- [Directive 1]
Quote the part of the septic tank thread from "There is realy" up to and including "wouldn't risk it.", word for word.

# Excerpted text start

# Dropping trees on (near) a septic tank...



## habanero (Aug 6, 2007)

I know this question has a ton of variables and that no one could possibly account for all the variables, but does anybody have any thoughts about the possible dangers of dropping trees near a septic tank. I have a guy that wants me to drop some trees for him, but they are near his septic tank and he's worried about damaging it. I haven't seen the trees, but supposedly they're in the neighborhood of 12-18 inch diameter and 75 feet tall (some type of maple). I don't know where the septic tank is in relation to the tree, so that's certainly going to change the impact force.

The way it sounds, there's room to drop the trees without hitting the area over the septic tank anyway, but I'm trying to think of the "what-if" situations. Regardless, it isn't something I've really thought about before and thought it might be a good topic to discuss.


----------



## Dadatwins (Aug 6, 2007)

habanero said:


> I know this question has a ton of variables and that no one could possibly account for all the variables, but does anybody have any thoughts about the possible dangers of dropping trees near a septic tank. I have a guy that wants me to drop some trees for him, but they are near his septic tank and he's worried about damaging it. I haven't seen the trees, but supposedly they're in the neighborhood of 12-18 inch diameter and 75 feet tall (some type of maple). I don't know where the septic tank is in relation to the tree, so that's certainly going to change the impact force.
> 
> The way it sounds, there's room to drop the trees without hitting the area over the septic tank anyway, but I'm trying to think of the "what-if" situations. Regardless, it isn't something I've really thought about before and thought it might be a good topic to discuss.


Dropping anything on or near a septic tank could very quickly turn into a 'Messy' situation. No pun intended.


----------



## Firewood Guy USA (Aug 6, 2007)

habanero said:


> I know this question has a ton of variables and that no one could possibly account for all the variables, but does anybody have any thoughts about the possible dangers of dropping trees near a septic tank. I have a guy that wants me to drop some trees for him, but they are near his septic tank and he's worried about damaging it. I haven't seen the trees, but supposedly they're in the neighborhood of 12-18 inch diameter and 75 feet tall (some type of maple). I don't know where the septic tank is in relation to the tree, so that's certainly going to change the impact force.
> 
> The way it sounds, there's room to drop the trees without hitting the area over the septic tank anyway, but I'm trying to think of the "what-if" situations. Regardless, it isn't something I've really thought about before and thought it might be a good topic to discuss.




There is realy not much to discuss, If you damage personal property, you pay to have it repaired. Its that simple. I would suggest to make sure your contractors insurance policy is in forced and if not, get one. Good Luck !


----------



## mga (Aug 6, 2007)

i wouldn't risk it.

# Excerpted text end

- [Directive 2]
Print the records below from the line with "Click the 定制 customize icon" up to and including the last line of the records, reproducing each line verbatim. Leave the pictures out.

# Information provided start

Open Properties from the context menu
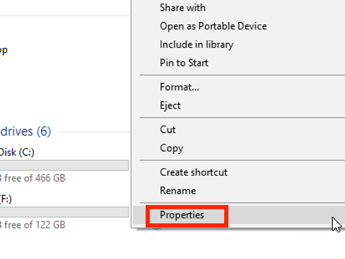Image resolution: width=345 pixels, height=259 pixels. click(x=182, y=216)
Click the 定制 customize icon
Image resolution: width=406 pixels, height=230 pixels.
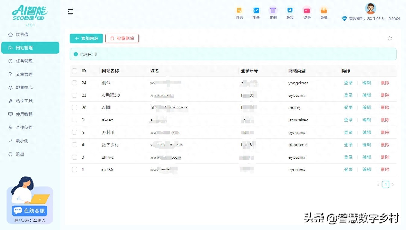click(273, 11)
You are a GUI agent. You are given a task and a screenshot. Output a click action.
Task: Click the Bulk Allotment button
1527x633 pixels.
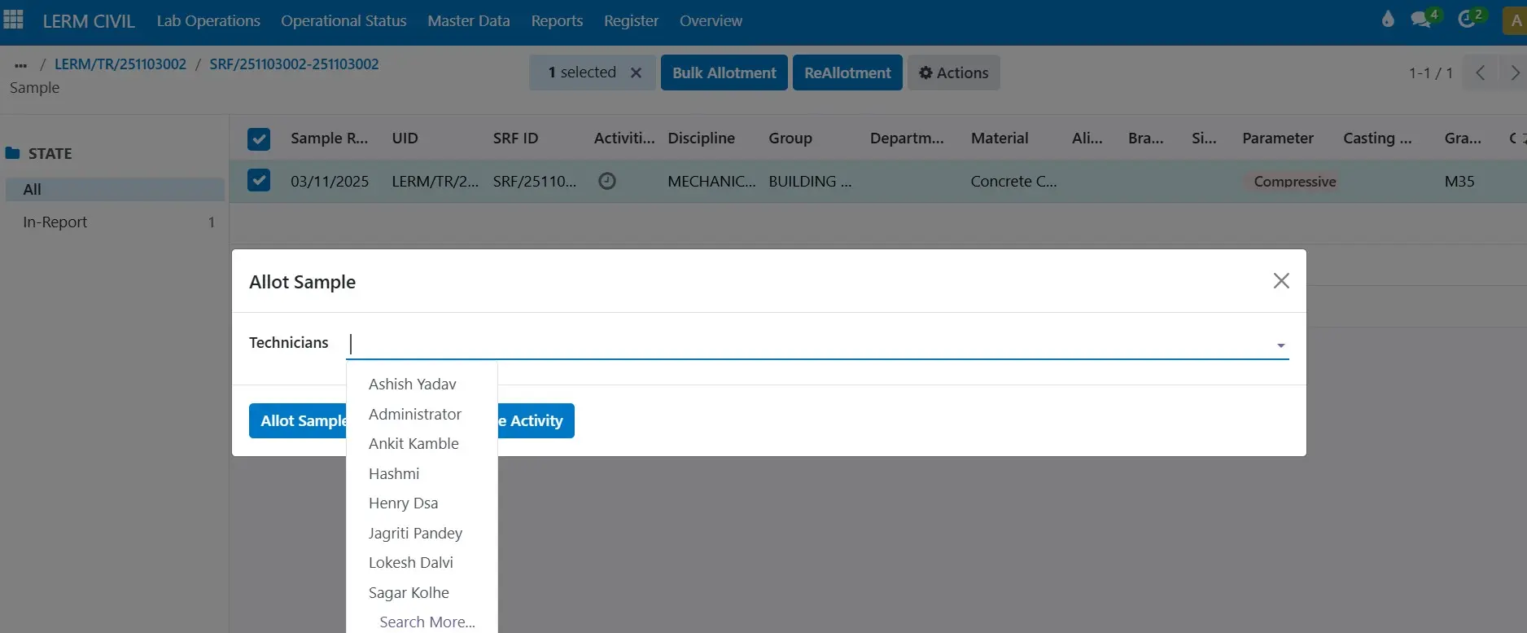coord(724,73)
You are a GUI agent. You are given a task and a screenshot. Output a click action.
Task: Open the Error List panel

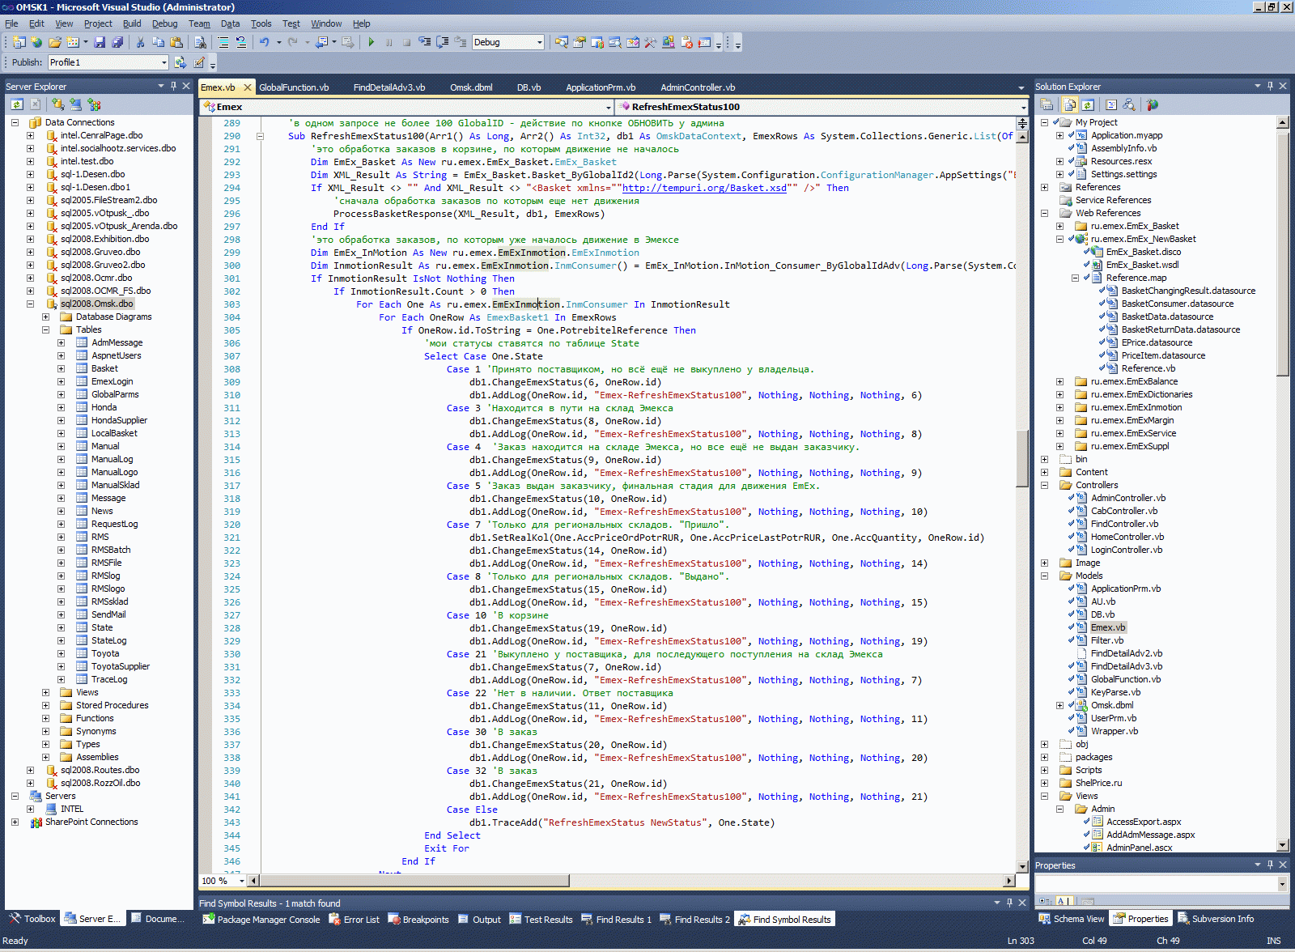pyautogui.click(x=355, y=920)
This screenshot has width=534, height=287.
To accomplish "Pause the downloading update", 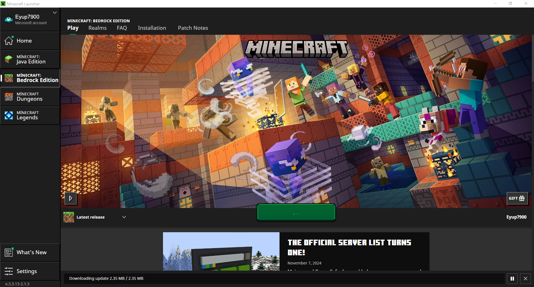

# Information provided end

- [Written response 1]
There is realy not much to discuss, If you damage personal property, you pay to have it repaired. Its that simple. I would suggest to make sure your contractors insurance policy is in forced and if not, get one. Good Luck !


----------



## mga (Aug 6, 2007)

i wouldn't risk it.

- [Written response 2]
Click the 定制 customize icon
Image resolution: width=406 pixels, height=230 pixels.
click(273, 11)
You are a GUI agent. You are given a task and a screenshot. Output a click action.
Task: Click the Bulk Allotment button
1527x633 pixels.
coord(724,73)
You are a GUI agent. You are given a task and a screenshot. Output a click action.
Task: Open the Error List panel

pyautogui.click(x=355, y=920)
This screenshot has width=534, height=287.
To accomplish "Pause the downloading update", 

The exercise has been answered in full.